### WHAT YOU WILL DO
The answer should match the entries that follow exactly, except that no image appears in it.
☆ ☆ ☆ ☆
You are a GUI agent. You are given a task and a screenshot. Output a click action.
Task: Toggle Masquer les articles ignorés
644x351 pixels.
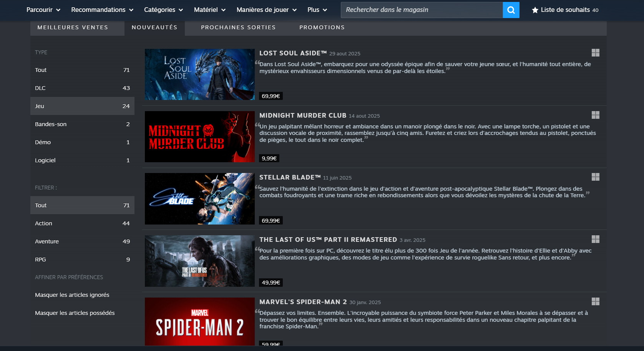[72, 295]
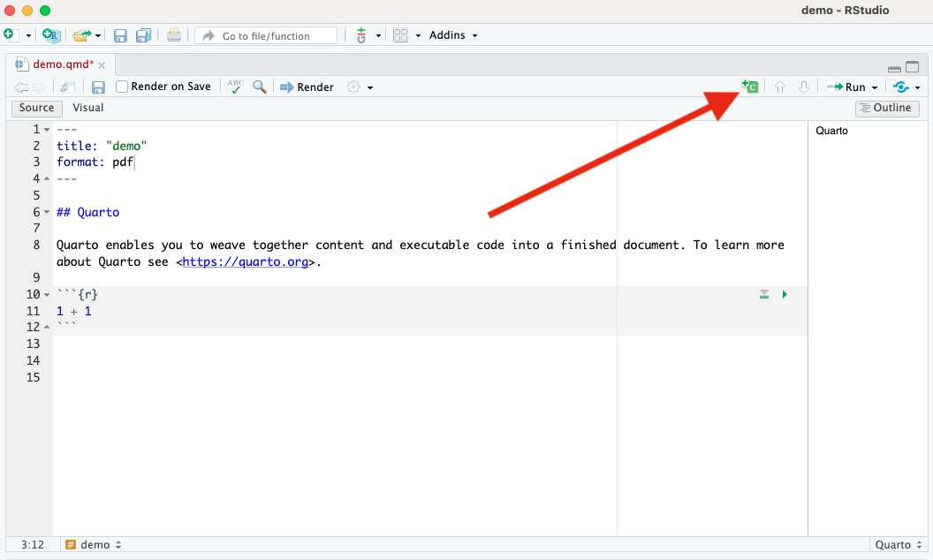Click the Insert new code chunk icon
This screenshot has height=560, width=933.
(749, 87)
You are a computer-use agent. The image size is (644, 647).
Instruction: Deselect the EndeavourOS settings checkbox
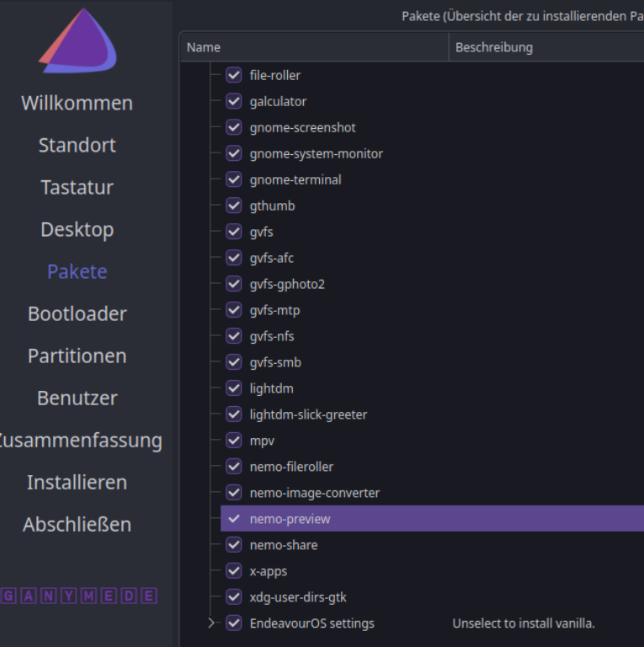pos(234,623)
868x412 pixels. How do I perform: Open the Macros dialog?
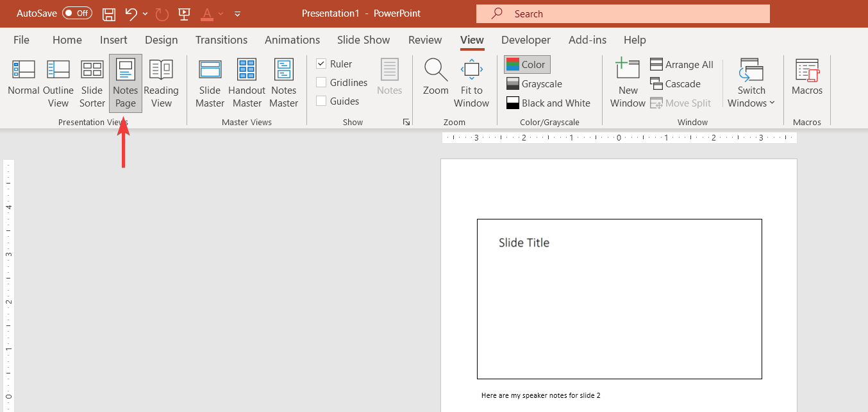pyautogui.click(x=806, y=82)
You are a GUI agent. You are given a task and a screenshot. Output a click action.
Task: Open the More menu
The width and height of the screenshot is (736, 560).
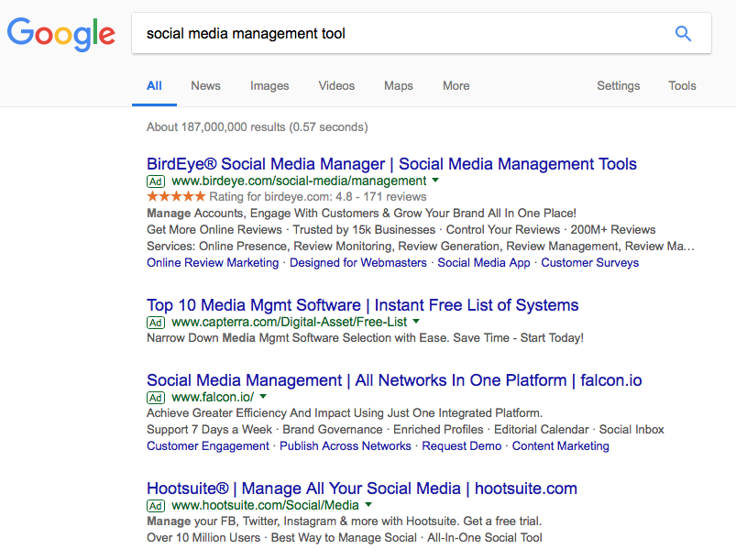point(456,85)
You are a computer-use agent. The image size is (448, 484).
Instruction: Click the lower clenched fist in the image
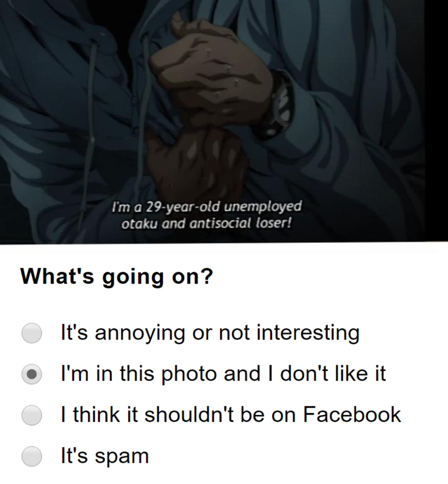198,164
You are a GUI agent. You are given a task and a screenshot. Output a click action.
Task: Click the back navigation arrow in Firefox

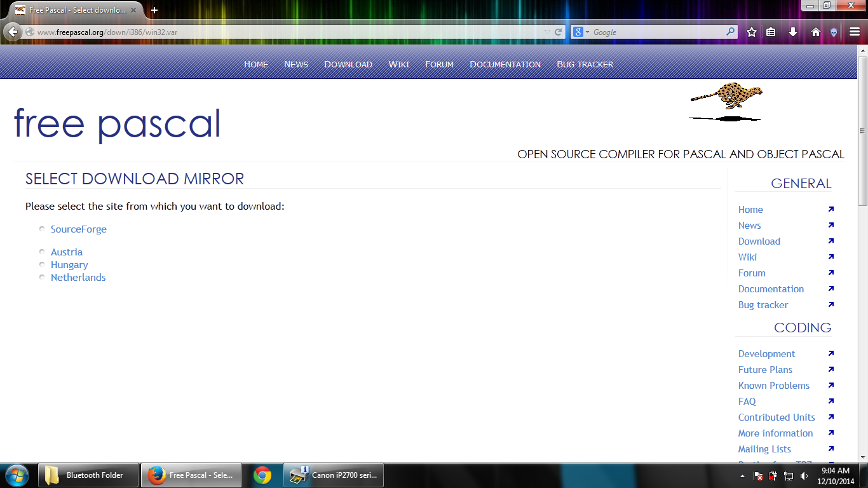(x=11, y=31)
☆ ☆ ☆ ☆
### COMPLETED TASK
You are a GUI agent. You are given a task and a screenshot. Output a click action.
Task: Toggle Masquer les articles ignorés
644x351 pixels.
[72, 295]
Click the Insert new code chunk icon
This screenshot has height=560, width=933.
(749, 87)
You are a computer-use agent. The image size is (644, 647).
Instruction: Deselect the EndeavourOS settings checkbox
pos(234,623)
868x412 pixels. How do I perform: Open the Macros dialog?
pyautogui.click(x=806, y=82)
You are a GUI agent. You are given a task and a screenshot. Output a click action.
Task: Open the More menu
The width and height of the screenshot is (736, 560).
point(456,85)
You are a computer-use agent. The image size is (448, 484).
Instruction: Click the lower clenched fist in the image
198,164
You are a GUI agent. You are given a task and a screenshot. Output a click action.
Task: Click the back navigation arrow in Firefox

(x=11, y=31)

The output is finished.